Work to be completed
Only one span is wanted from the lines below: from the one with "Switch the video to full screen" up to and including the one with "Screen dimensions: 1439x825". Copy it exactly, without images.

Information provided
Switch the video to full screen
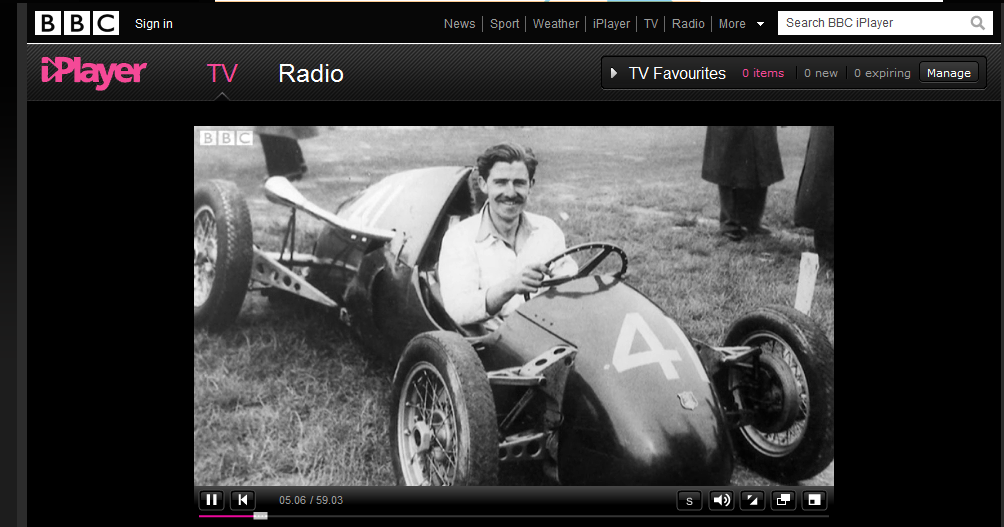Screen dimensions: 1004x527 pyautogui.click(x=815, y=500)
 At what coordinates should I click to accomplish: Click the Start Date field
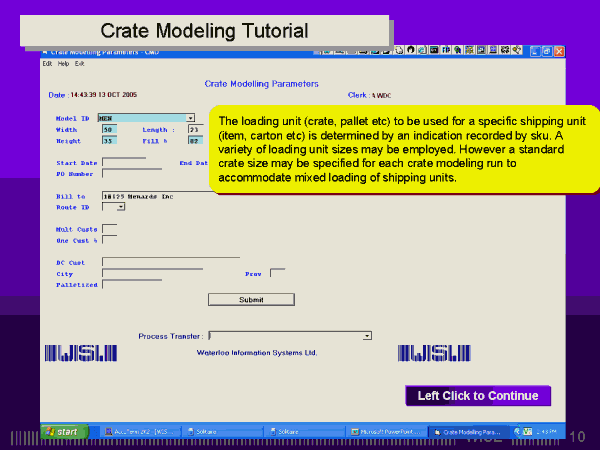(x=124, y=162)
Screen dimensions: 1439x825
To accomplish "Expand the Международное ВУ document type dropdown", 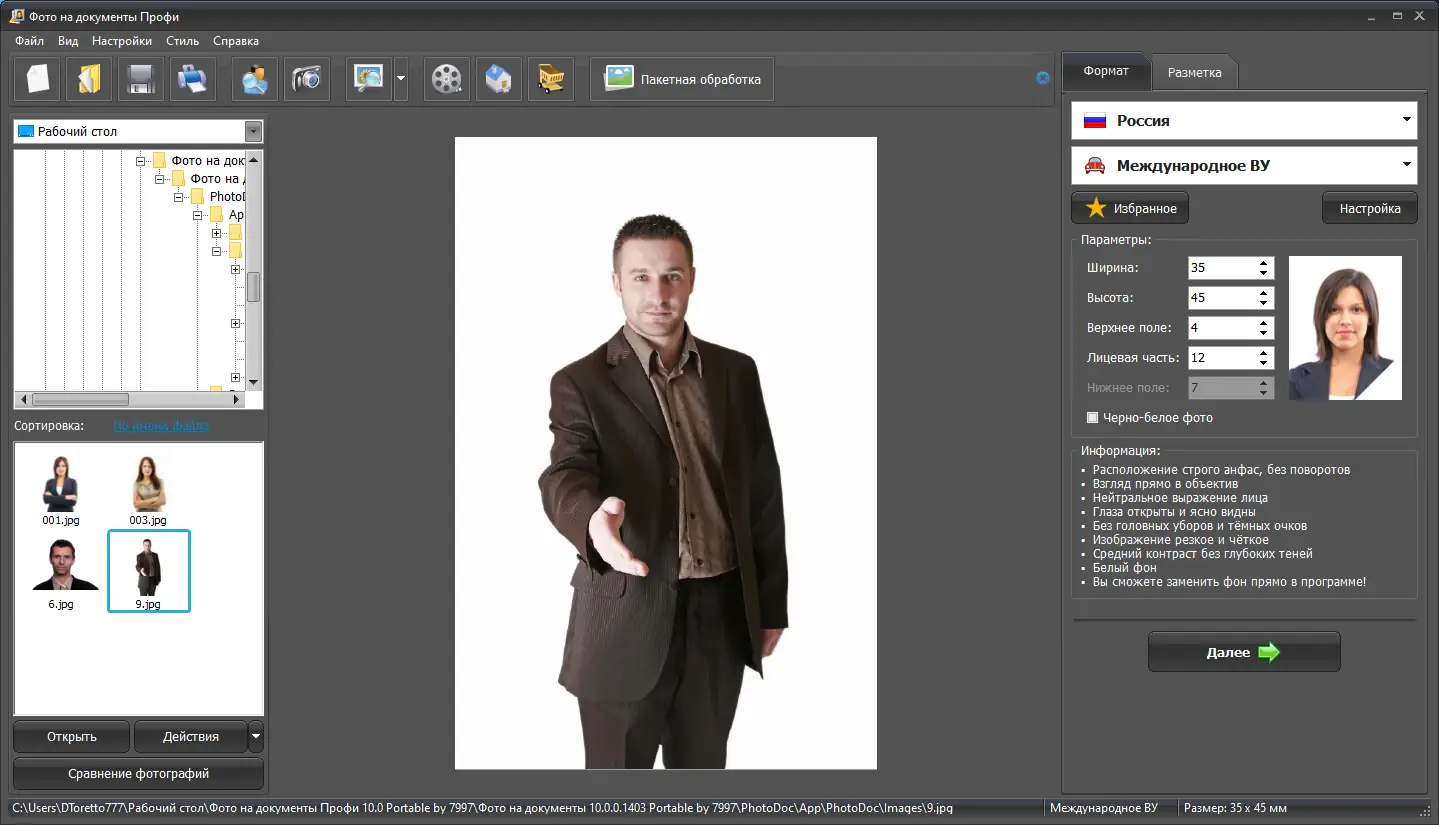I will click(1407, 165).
--
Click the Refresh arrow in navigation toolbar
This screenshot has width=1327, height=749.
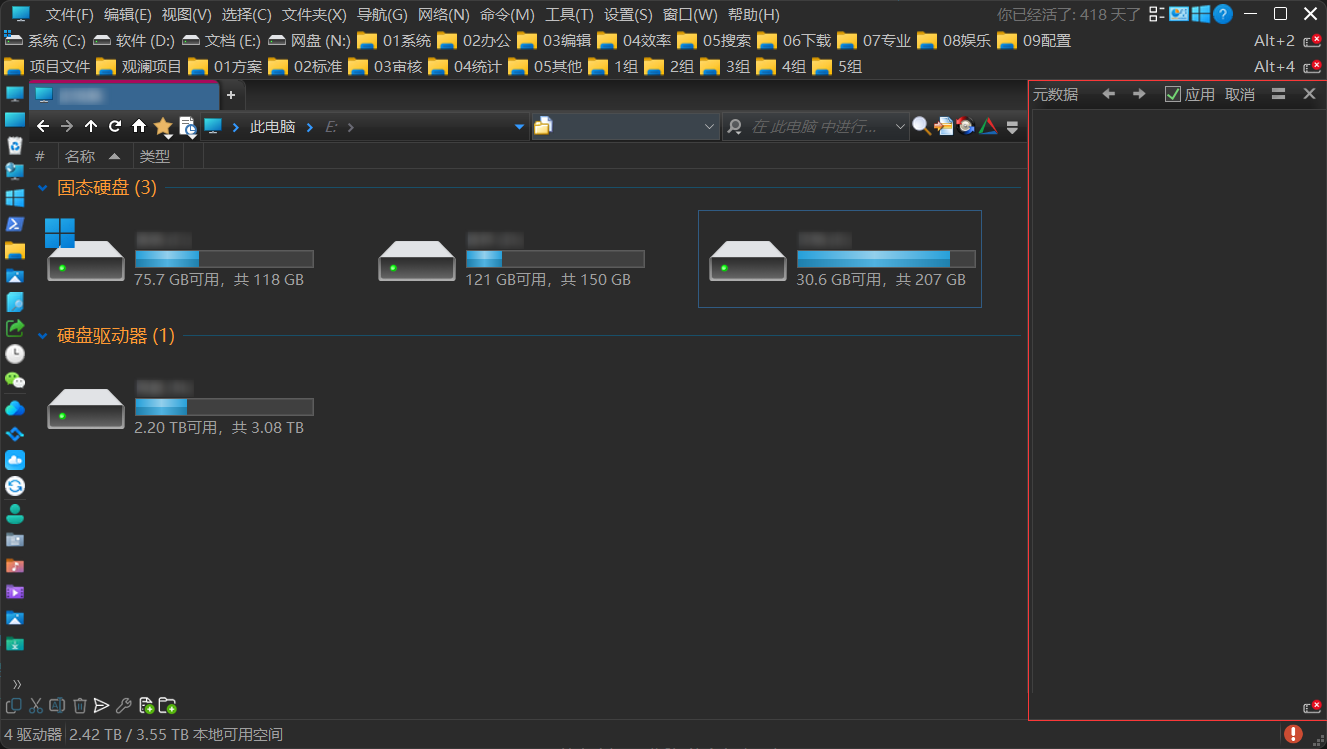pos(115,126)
==
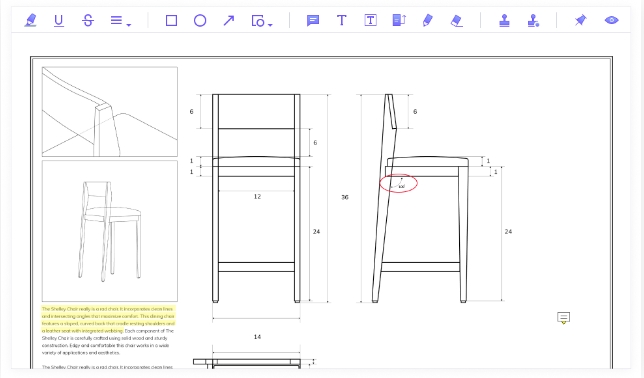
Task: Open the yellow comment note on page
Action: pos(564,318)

Your response
Switch the video to full screen
Screen dimensions: 1004x527 pyautogui.click(x=815, y=500)
 At what coordinates should I click to accomplish: Click the Start Date field
(x=124, y=162)
Screen dimensions: 1439x825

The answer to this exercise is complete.